We planned to put our database on the Web using an ISP, so the choice of a FileMaker version was out of our hands. Our ISP made it clear that he wasn't interested in moving up to the expensive FMP 5 Unlimited. FMP 4 worked fine for him, he said.
We were already developing in FMP 5 and using it on our less-than-10-user LAN, and given that we were willing to update the database only once a day, it was not totally crazy to imagine moving the data back and forth between FMP 5 and FMP 4 databases. Besides simply ex/importing the data, we had the option of using FMP Reverter, a third-party tool that provides backward compatibility from FMP 5 to FMP 4.

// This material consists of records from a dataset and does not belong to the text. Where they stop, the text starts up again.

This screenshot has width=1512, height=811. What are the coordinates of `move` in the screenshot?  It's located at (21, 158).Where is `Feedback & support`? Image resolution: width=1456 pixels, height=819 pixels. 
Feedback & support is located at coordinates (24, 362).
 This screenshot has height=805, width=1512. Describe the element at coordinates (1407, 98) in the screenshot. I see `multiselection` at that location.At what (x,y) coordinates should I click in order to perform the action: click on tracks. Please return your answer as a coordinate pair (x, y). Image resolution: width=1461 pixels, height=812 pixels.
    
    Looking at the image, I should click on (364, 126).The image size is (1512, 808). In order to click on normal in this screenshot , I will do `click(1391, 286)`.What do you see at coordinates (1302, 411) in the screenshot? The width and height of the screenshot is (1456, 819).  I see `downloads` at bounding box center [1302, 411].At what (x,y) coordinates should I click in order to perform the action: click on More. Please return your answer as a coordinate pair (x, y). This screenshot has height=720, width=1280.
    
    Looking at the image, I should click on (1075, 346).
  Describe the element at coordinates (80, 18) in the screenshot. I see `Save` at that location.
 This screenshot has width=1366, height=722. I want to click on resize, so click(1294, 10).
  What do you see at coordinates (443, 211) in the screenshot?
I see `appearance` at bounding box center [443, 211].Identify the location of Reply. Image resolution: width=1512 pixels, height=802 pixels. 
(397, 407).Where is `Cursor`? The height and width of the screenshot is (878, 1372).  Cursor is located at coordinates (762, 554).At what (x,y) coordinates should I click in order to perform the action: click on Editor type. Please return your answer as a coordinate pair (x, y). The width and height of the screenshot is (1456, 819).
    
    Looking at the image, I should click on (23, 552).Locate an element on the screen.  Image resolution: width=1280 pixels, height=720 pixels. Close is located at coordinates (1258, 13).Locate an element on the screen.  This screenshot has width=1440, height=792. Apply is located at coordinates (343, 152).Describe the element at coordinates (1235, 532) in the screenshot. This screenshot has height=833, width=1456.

But it seemed odd that, with FileMaker's efforts to integrate FileMaker so tightly with Office apps, we had to treat a different version of FileMaker as though it were some alien application, and devise tricks for connecting with it. Was FMP 5 a worthless gift? We didn't think so, but we definitely had some issues to address.
That's the position we'd gotten ourselves into by the time I needed to turn in this column. I'll report on chapter two of this saga next month.